I will be short about the very technical point about non-commutative geometry,there is a concept of a non-commutative toplogy on a set of places (places do not have to be sets of points !) ,the essential thing is that for a topology to be non-commutative it is necessary and sufficient to have open sets with non-trivial self intersection (this of course can happen when they are not given as sets of points in some space!); Such places are non-observable for geometric reasons,because everything we observe we embed as sets of points in some space.You can thus think of a non-commutative place as a mathematical point in the observed space (a point cannot be observed,it has no size),yet an object can be at such place,hence non-observable for geometric reasons,not for reasons of not good enough tools!)The observable sets form a commutative geometry and we can for example assume thet this commutative shadow is classical space-time. Then we can see the non-commutative geometry of reality as the micro-process of the usual space time (the inclusion relation being the partial order on the commutative shadow defined by taking for aspects of an observable set those non-obervable ones containing the observable one as the largest observable subset,the micro relation is the partial order defined on the non-commutative geometry.Hence this model of non-commutative space-time also fits the formalism of a learning process on the ingredients “the space-time” with microstructure defined by aspects as just explained! In conclusion we may view the non-commutative space as usual space-time with at each set a number (a priori not necessarily finite) of mathematical points (ie not observable in space) representing non-commutative places; In the latter there is no distance defined and also no time observed! So also it is not defined what the speed of a particle is in a non-commutative place,it is non-defined but we might think it is infinite,mobility is immediate then there (agreeing with representing the place by amathematical point).

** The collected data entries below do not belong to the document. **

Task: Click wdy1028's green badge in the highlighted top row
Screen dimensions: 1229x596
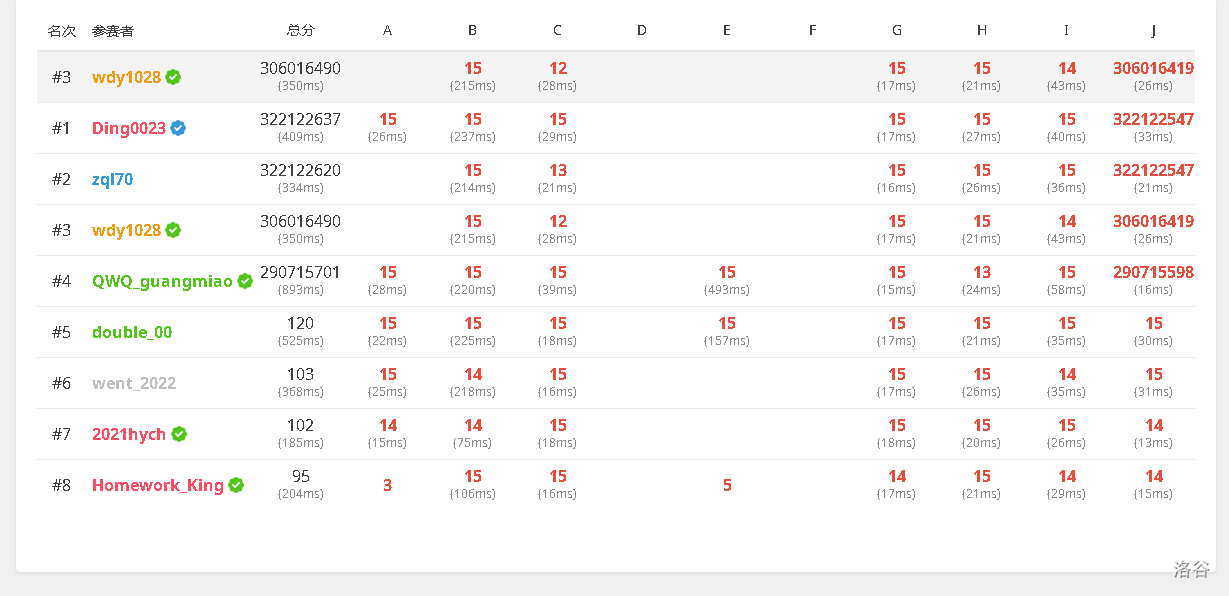Action: pos(173,77)
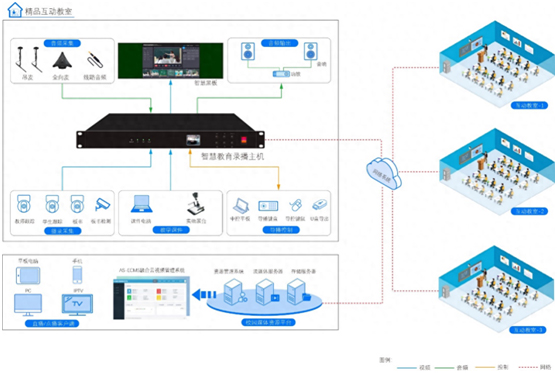Select the streaming media server icon with play badge

pyautogui.click(x=267, y=292)
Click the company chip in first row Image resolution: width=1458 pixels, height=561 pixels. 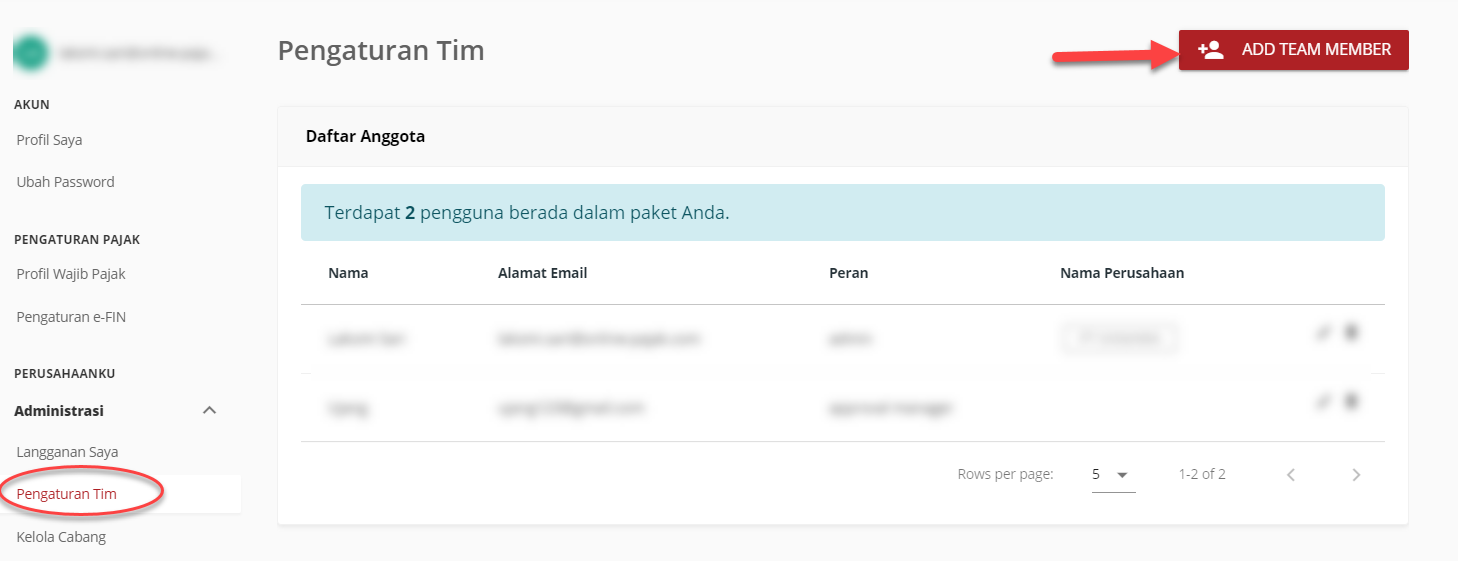1118,339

We may cut the story short by assuming there are unobserved places and unobserved time in the non-commutative geometry of reality and in the underlying real geometry only observable places and observed time appears!
You could argue that our abstract world consisting of meanings is in fact existing in the non-commutative world,meanings are not in an observable place and even if their construction takes time they themselves do not exist in time. There is no contradiction in doing this but I will not do it as there is no need for it and it makes a rather strange connection between reality and our abstract world ! It is an interesting idea though,it would make free will into some unobservale object in the geometry of reality !

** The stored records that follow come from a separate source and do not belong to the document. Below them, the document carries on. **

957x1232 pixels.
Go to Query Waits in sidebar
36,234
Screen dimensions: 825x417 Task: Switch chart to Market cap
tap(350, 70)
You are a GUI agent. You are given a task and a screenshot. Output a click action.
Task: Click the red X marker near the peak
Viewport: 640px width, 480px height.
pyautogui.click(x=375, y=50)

After this technical section,the conclusion is that we need to exend the definition of EXISTING in the reality,because objects that cannot be observed ,for some period of time,(eventually for ever,we do not know for how long) may exist in non-commutative reality. So if the geometry of reality is a non-commutative one,and why would it not be ( ?!), the existence of some real objects may be( forever) unobservable.
C1.This is obviously important in dicussing the existence of things like soul,god,superpower,cosmic awarenes,yet it will not allow arbitrary assumptions because of the following approximating observations.The effect of some object existing in a non-observable place on near-by observable places can give away the existence of that object without actually observing it,eg gravity effects (can dark matter be explained this way?).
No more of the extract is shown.